═══ Passage provided

The community-based work doesn’t stop there. In 2022, the state Division of Criminal Justice Services provided $2 million in funding for community groups that know the problem best through a program called Project RISE. And groups like Thompson’s Restorative Justice Coalition and the Stop The Violence Coalition work with young people at risk of gun violence and families of victims of gun violence, even when city funding isn’t there to help.

“If you’re taking a gun out of someone’s hand, you have to put something in it,” Thompson said. “They’re building capacity, competency, job training skills, and so DCJS has partnered with positive organizations that provide for the community different choices.” 

Law enforcement, too, has seen a shift, Giles and Thompson said, with an increased focus on efforts to improve relationships between police and community members. “Community engagement, community policing, is really at the heart of what we’re doing,” Police Commissioner Joseph Gramaglia said last year. “It’s not just all enforcement.”

The department has also launched initiatives like behavioral health teams, which pair police officers and mental health clinicians to respond to people with mental health concerns and get them appropriate care.

If you’re taking a gun out of someone’s hand, you have to put something in it.

Dina Thompson, executive director of the Erie County Restorative Justice Coalition

And then there are measures like trimming bushes, removing blight, improving street lighting, and clearing out vacant lots, which the city is working on as part of a broader Crime Prevention Through Environmental Design initiative, led by the city of Buffalo’s special project manager for crime prevention, Ronald Dixon. The program operates under the assumption that crime happens, in large part, based on the built environment. This work is often tedious, but it’s effective: Research has shown that street lighting, on its own, can help reduce violence.

The CPTED gives community members a leadership role. The program has trained more than 200 people and generated at least 19 projects across Buffalo, Dixon said: “We’re looking at some of the root issues in certain neighborhoods or ZIP codes, and why crime is happening. It follows the idea that no one wants to be a criminal. They’re doing these things based on survival.”

At the same time, the CPTED meetings also give community members opportunities to interact with and give feedback to police. 

“The moment you address those elephants in the room, then put them together on the same task, working with one goal in mind, which is lowering the crime in the area and creating these plans — it usually shifts the entire dynamic of the relationship between community and law enforcement,” Dixon told me.

══════
═══ Given data

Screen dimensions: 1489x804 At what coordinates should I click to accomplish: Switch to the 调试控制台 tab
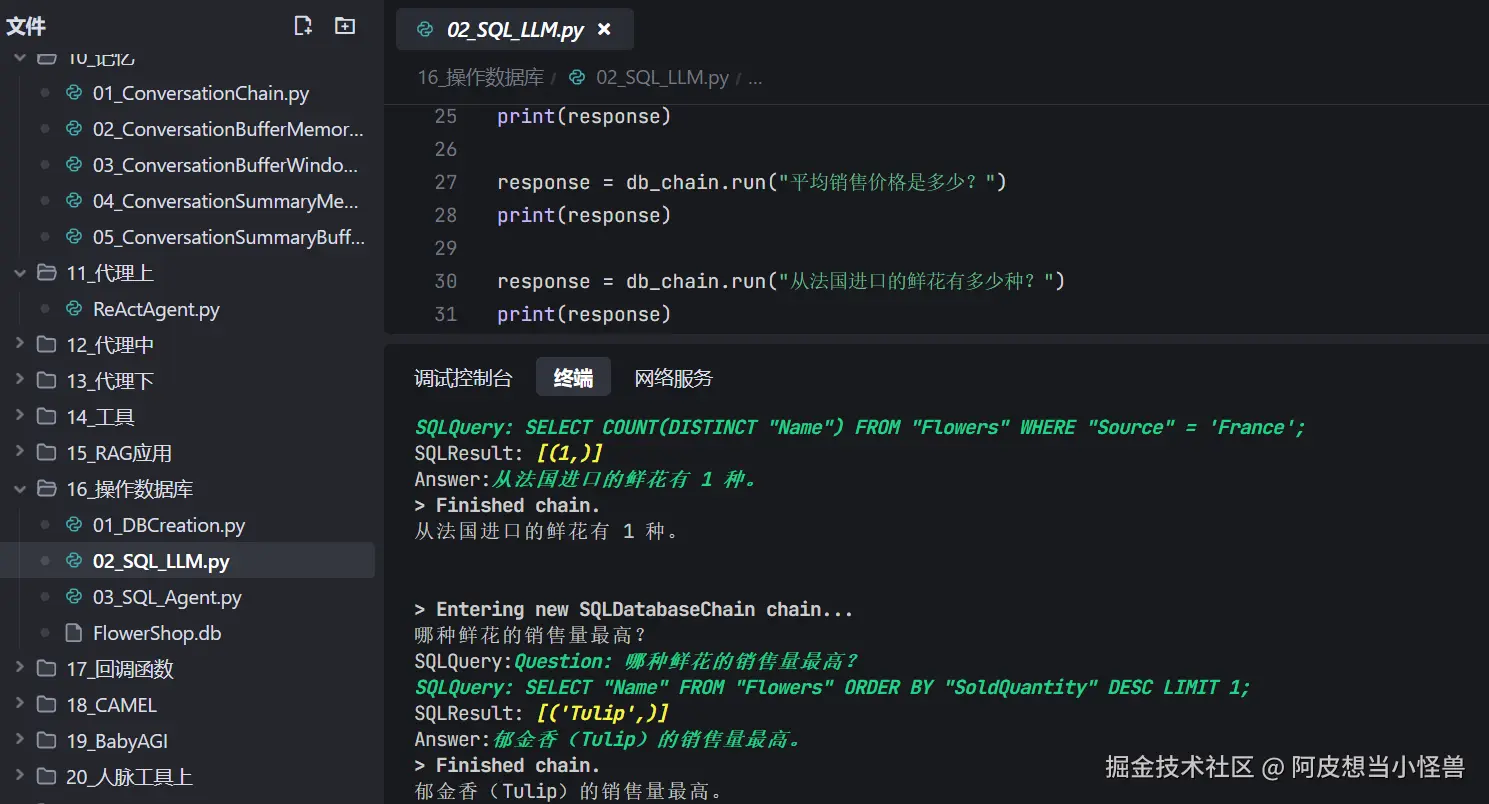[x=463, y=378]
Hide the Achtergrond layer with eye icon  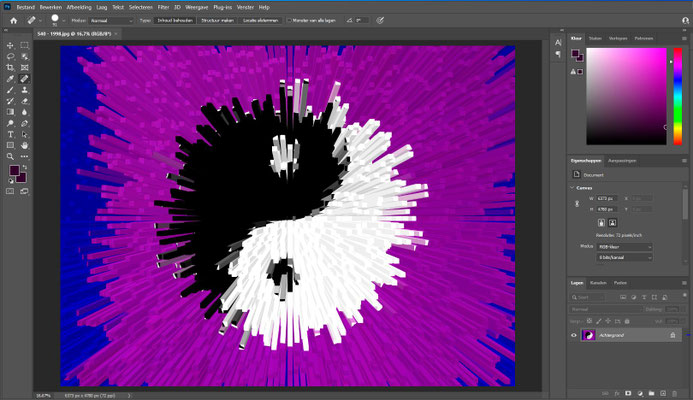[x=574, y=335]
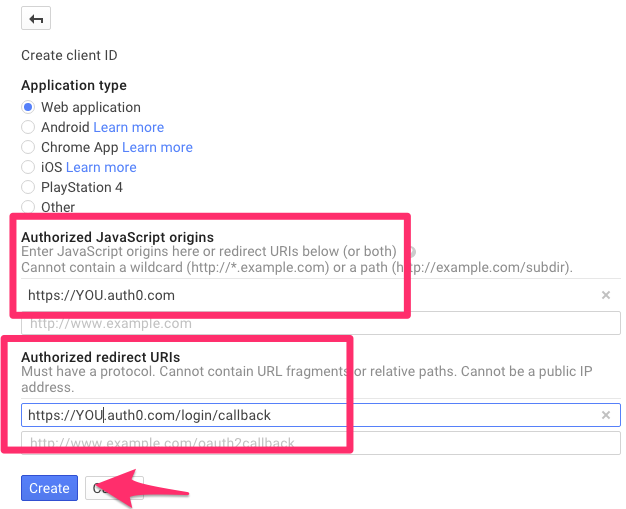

══════

> [Actions to take]:
[A] Can you repeat the article on Buffalo's violence-prevention efforts word for word, starting at "Law enforcement, too, has" and ending at "them appropriate care."?
[B] What comes next in the article on Buffalo's violence-prevention efforts? Continue it from its final sentence.

> [Responses]:
[A]
Law enforcement, too, has seen a shift, Giles and Thompson said, with an increased focus on efforts to improve relationships between police and community members. “Community engagement, community policing, is really at the heart of what we’re doing,” Police Commissioner Joseph Gramaglia said last year. “It’s not just all enforcement.”

The department has also launched initiatives like behavioral health teams, which pair police officers and mental health clinicians to respond to people with mental health concerns and get them appropriate care.

[B]
The challenges Buffalo faces — racism and racial inequity, struggling schools, and economic disadvantage — are larger than any single group or initiative can fix, Giles said. “There are a lot of cultural dynamics contributing, but at the center of it is lack of economic opportunity,” he said. Tackling the root causes will take a bigger, comprehensive effort and a coordinated government response.

And Buffalo’s immediate path toward reducing violence has not been without its roadblocks. The city doesn’t have an Office of Gun Violence Prevention, according to a recent assessment by the nonprofit Community Justice, which also identified other shortcomings. Giles gave me another example: After the city announced plans to fund community-based violence interruption and prevention strategies with American Rescue Plan Act funding, his Back to Basics Ministries was awarded one of the grants. But he’s still waiting for the money.

“ARP funds came out, and the city of Buffalo handled that miserably,” Giles told me.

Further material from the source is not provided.